Laak und Eslami erhielten pro gewonnener Partie 5.000 Dollar (3600 Euro). Für Profispieler ist dies eher eine geringe Summe, aber beide reizte nach eigenen Angaben der wissenschaftliche und technische Aspekt dieser Demonstration Mensch gegen Maschine.

Das Spiel fand in Vancouver am Rande eines Kongresses über künstliche Intelligenz statt, zu dem mehr als tausend Forscher aus aller Welt zusammenkamen. Die Auseinandersetzung wurde in Insiderkreisen mit dem legendären Match zwischen Schach-Weltmeister Garry Kasparow und den Computer Deep Blue 1997 verglichen.

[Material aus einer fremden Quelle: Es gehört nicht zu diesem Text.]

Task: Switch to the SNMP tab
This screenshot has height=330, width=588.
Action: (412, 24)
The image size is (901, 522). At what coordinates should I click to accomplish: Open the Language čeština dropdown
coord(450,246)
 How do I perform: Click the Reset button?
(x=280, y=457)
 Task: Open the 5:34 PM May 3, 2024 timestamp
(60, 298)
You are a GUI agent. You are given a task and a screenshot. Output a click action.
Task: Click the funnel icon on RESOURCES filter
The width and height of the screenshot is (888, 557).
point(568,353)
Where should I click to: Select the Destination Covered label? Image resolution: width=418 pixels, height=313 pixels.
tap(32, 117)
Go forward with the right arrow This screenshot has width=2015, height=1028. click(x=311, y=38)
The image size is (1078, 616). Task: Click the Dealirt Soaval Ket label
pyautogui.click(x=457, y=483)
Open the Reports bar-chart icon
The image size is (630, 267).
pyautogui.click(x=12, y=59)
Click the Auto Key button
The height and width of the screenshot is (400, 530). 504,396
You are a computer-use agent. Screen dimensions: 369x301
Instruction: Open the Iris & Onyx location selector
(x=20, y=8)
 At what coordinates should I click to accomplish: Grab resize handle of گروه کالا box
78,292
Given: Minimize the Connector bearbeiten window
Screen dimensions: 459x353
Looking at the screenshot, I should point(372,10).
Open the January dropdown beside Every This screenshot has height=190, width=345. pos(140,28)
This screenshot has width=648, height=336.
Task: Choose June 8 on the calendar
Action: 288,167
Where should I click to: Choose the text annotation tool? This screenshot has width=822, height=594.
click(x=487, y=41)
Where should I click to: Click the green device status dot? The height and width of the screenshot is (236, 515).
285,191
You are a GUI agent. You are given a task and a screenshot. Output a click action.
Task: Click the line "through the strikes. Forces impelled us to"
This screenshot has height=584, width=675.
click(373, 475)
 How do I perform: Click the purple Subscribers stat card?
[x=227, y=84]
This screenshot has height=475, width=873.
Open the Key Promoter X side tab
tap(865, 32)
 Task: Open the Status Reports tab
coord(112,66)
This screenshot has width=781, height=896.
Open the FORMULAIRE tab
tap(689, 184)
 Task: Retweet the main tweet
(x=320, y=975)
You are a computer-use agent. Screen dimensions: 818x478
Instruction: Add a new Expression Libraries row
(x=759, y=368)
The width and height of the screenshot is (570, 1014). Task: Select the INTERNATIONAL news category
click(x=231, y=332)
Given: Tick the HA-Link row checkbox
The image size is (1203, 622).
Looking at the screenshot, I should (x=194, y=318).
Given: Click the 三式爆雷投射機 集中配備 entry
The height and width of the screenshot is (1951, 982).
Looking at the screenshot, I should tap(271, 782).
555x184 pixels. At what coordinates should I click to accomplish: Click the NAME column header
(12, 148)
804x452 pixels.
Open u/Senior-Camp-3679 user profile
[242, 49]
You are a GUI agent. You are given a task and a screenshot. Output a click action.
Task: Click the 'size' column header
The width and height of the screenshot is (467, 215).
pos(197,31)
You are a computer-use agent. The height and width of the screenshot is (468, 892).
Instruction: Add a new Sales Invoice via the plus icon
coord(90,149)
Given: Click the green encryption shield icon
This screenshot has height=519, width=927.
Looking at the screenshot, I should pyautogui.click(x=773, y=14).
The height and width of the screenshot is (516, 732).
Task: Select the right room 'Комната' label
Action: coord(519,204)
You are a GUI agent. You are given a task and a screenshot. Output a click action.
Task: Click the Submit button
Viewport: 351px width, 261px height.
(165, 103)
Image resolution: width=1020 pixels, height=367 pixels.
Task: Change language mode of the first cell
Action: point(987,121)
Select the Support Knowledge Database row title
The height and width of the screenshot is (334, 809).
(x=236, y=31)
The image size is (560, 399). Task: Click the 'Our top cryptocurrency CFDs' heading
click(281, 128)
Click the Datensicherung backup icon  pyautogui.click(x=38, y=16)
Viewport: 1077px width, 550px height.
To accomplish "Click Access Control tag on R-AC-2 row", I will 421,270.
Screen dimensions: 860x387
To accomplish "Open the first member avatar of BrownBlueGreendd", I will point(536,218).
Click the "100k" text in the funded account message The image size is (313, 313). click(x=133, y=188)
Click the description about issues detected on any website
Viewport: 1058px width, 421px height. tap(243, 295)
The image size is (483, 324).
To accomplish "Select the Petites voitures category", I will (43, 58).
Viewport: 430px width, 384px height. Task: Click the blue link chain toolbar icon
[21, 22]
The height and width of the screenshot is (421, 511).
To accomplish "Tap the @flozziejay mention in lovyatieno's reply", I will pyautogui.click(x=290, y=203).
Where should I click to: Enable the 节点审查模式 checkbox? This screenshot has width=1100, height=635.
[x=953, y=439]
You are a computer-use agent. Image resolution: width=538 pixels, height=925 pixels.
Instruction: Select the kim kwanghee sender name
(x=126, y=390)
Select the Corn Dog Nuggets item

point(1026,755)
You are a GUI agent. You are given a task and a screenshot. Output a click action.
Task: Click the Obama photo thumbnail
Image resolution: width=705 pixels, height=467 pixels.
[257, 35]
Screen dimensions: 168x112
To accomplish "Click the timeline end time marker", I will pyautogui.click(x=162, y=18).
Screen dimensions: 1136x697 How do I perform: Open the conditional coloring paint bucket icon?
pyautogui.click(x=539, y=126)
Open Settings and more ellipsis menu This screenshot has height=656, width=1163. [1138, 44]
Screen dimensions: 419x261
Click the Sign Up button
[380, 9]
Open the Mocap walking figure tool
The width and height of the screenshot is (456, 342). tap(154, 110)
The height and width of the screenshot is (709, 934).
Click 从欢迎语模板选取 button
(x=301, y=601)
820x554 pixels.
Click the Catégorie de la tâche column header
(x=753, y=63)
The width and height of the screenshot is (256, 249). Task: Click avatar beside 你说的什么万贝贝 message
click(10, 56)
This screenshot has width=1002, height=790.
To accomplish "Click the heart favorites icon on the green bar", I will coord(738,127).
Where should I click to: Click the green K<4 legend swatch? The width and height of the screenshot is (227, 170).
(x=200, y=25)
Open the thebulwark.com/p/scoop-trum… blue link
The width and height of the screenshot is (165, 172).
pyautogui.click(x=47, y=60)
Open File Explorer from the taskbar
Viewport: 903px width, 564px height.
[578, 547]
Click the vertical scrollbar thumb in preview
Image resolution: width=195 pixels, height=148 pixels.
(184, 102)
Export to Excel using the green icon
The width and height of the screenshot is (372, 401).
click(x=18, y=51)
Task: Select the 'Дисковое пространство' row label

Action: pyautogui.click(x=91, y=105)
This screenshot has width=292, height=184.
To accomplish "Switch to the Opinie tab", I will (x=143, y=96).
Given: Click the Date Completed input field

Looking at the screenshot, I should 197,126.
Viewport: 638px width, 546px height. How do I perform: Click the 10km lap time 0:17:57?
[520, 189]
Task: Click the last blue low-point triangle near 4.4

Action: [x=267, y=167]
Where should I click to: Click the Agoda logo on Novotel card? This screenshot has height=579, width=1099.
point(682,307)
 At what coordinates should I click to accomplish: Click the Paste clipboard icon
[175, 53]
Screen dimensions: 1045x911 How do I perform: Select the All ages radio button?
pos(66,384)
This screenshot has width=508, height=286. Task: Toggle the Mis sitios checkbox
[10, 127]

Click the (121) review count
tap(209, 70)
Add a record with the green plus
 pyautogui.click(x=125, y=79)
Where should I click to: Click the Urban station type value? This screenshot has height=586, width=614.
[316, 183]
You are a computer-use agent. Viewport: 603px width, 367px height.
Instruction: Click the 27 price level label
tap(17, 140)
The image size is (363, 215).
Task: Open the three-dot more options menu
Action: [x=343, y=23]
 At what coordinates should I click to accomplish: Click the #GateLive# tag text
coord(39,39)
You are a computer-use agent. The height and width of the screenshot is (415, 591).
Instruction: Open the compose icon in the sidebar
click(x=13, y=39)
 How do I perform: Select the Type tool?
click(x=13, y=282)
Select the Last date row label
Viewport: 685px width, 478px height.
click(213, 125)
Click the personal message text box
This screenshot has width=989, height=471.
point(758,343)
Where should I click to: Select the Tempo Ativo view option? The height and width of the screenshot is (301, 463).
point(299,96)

Diese Entwicklung bringt jedoch auch enorme Nachteile mit sich und die Freude über den menschlichen Erfolg wird wider einmal vermindert. Wie so oft knackten Hacker vereinzelt den Code eines solchen Computerprogrammes und setzten Teile des Codes in Pokerbots ein. Diese illegalen Bots können somit bei diversen Onlinecasinos eingesetzt werden, um lukrative Gewinne zu erzielen. Die Onlinecasinos können sich gegen solche Attacken allerdings nur schwer zur Wehr setzen.